Turkish daily Taraf's reporter faces spying probe for leak story
Baransu has had his name under many ‘leak reports’ that set Turkey’s agenda throughout the AKP’s time in government. DHA photoProsecutors have launched an investigation into daily Taraf reporter and columnist Mehmet Baransu, after he controversially revealed a document from a 2004 National Security Council (MGK) meeting.
The probe is investigating charges of “obtaining documents regarding state security,” “political or military spying,” “exposing documents regarding the state’s security or political good,” and “revealing forbidden information,” over Baransu’s publication of a state action plan against the activities of Islamic scholar Fethullah Gülen’s movement.
The document, published by the newspaper on Nov. 28, had heated up the row between the government and the Gülen movement.
Deputy Prime Minister Bülent Arınç subsequently confirmed the document’s existence, but denied that any action had been taken after its signing. The document was signed by, among others, Prime Minister Recep Tayyip Erdoğan and other Cabinet members.
Arınç said the government definitely did not follow through with the recommendations, and also added that revealing secret documents was a crime and prosecutors should deal with it accordingly.
The Anatolia Public Prosecutor Press Crimes Bureau launched an initial investigation into Taraf’s report but, following a ruling of lack of jurisdiction, the file was sent today to the Istanbul Public Prosecutor, which is in charge of terror crimes.
The Prime Ministry, the National Intelligence Organization (MİT) and the National Security Council (MGK) on Dec. 4 filed criminal complaints against Taraf and its reporter Baransu over the revelation of the 2004 MGK decisions.
Main opposition: Cases against daily a blackout
Main opposition Republican People’s Party (CHP) leader Kemal Kılıçdaroğlu said criminal complaints filed by the Prime Ministry, the MİT and the MGK against a journalist from Taraf aimed to “hide the truth from people.”
“If you limit freedom of newspapers and journalists, then you limit people’s right to be informed,” Kılıçdaroğlu said in response to questions on Dec. 6.
“Taraf is an important newspaper, it is reporting whether you like it or not.

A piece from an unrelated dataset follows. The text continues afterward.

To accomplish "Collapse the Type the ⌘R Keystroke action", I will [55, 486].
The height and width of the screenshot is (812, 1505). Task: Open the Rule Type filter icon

But free reporting of journalists is one of the fundamental conditions of democracy. Everybody should be careful about this.

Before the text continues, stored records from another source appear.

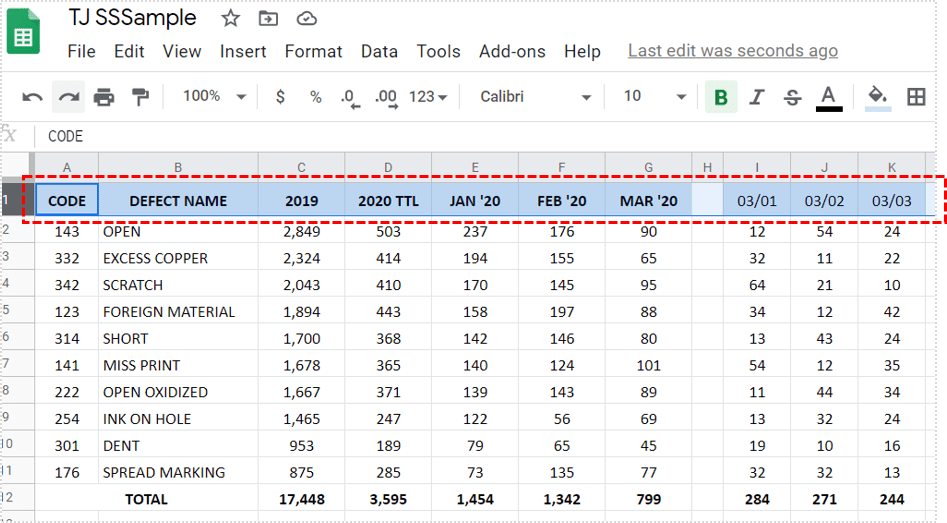
Task: Toggle bold formatting button
Action: click(x=720, y=97)
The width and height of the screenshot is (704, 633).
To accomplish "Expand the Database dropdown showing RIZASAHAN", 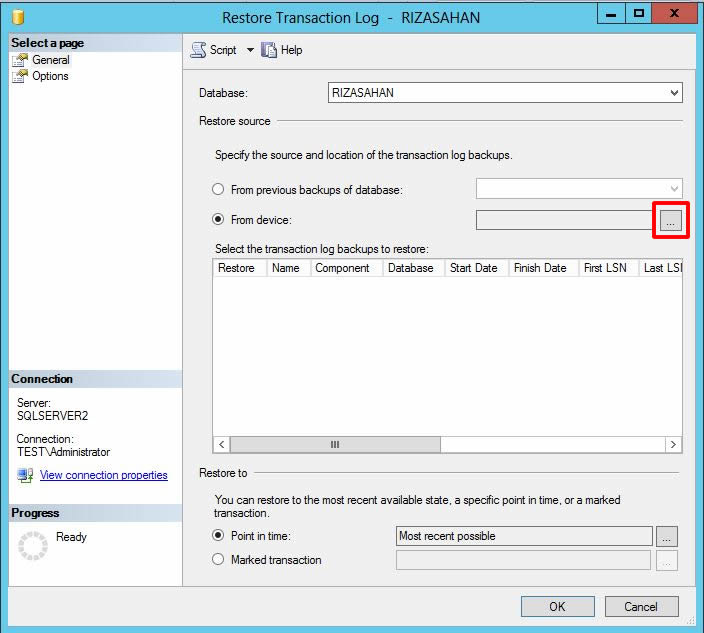I will coord(674,93).
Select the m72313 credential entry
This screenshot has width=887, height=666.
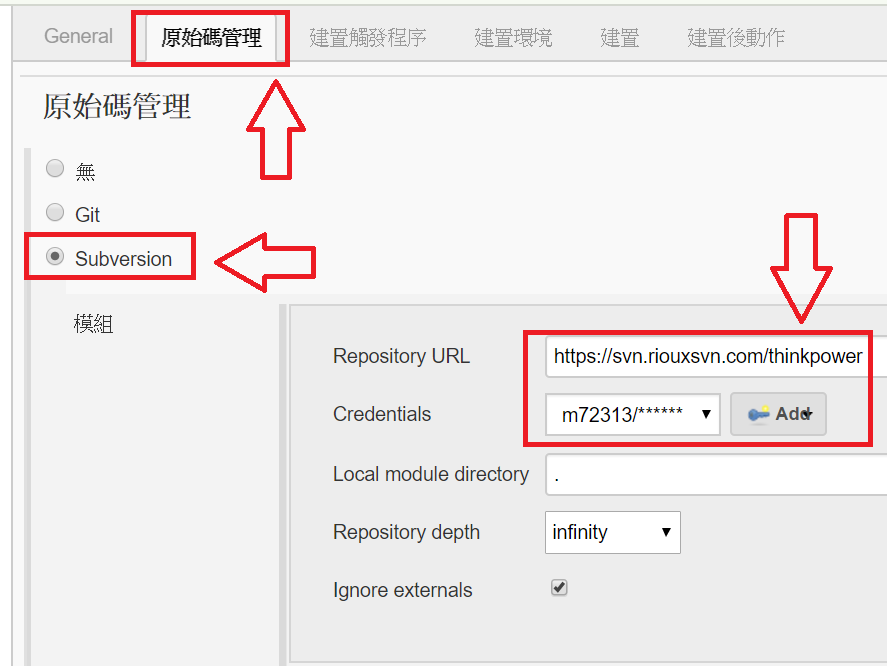tap(630, 413)
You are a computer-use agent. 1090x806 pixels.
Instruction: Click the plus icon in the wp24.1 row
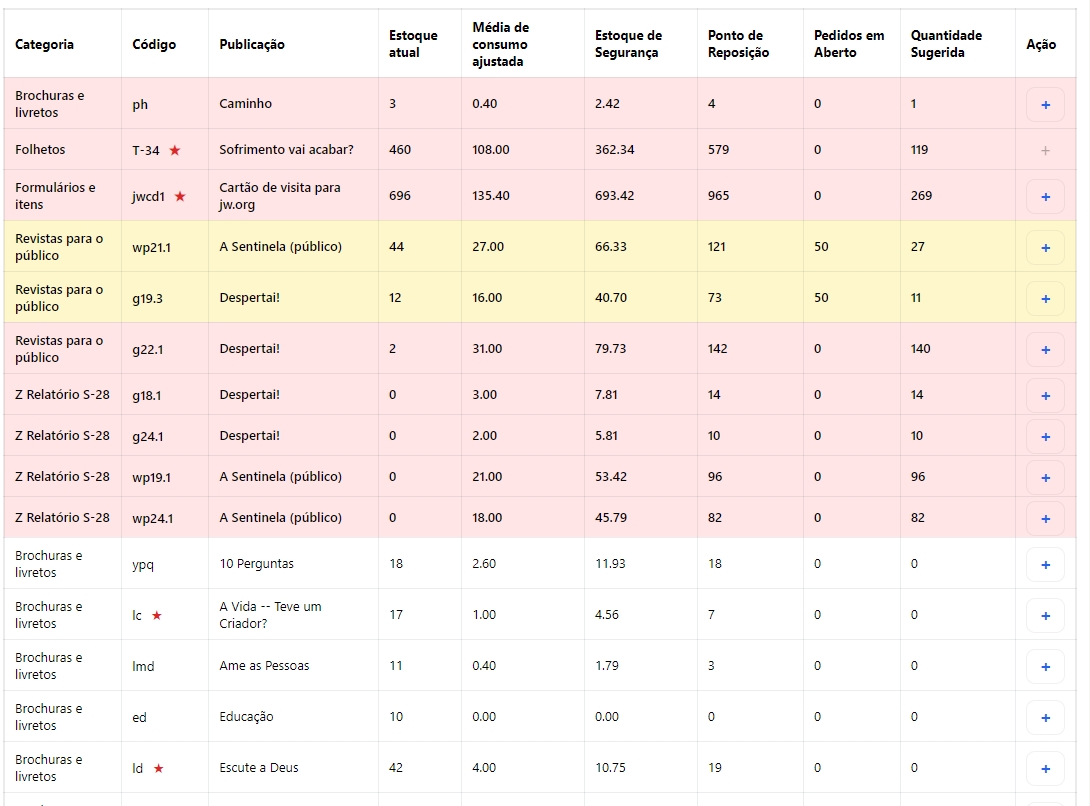(1045, 519)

The filing of criminal complaints is aimed at preventing people from learning certain truths that are being hidden by the government from the people. In that regard, I don’t think it is right,” he said.
The Dec. 6 edition of Taraf featured an editorial on its front page penned by its editor-in-chief, Neşe Düzel, stating “You cannot silence us.”
The reporter under investigation, Baransu, has had his name under many “leak reports” that set Turkey’s agenda throughout the AKP’s time in government. He had previously exposed documents related to Balyoz, a military coup plot against the ruling AKP said to have been planned in 2003.
Baransu also reported in June that Turkey’s intelligence agency MİT and various other organizations had signed protocols to collect detailed information about every individual in Turkey.
He was acquitted on charges of making “confidential and prohibited documents” public in 2010, after a lawsuit was filed against him over his report on military intelligence about an attack at Turkey’s Aktütün outpost in the southeastern province of Hakkari in October 2009.
The Turkish Air Forces Command had also filed a complaint against Baransu and Taraf’s managing editor for slandering the Turkish Armed Forces (TSK) and its personnel through their reports of fraud inside the army.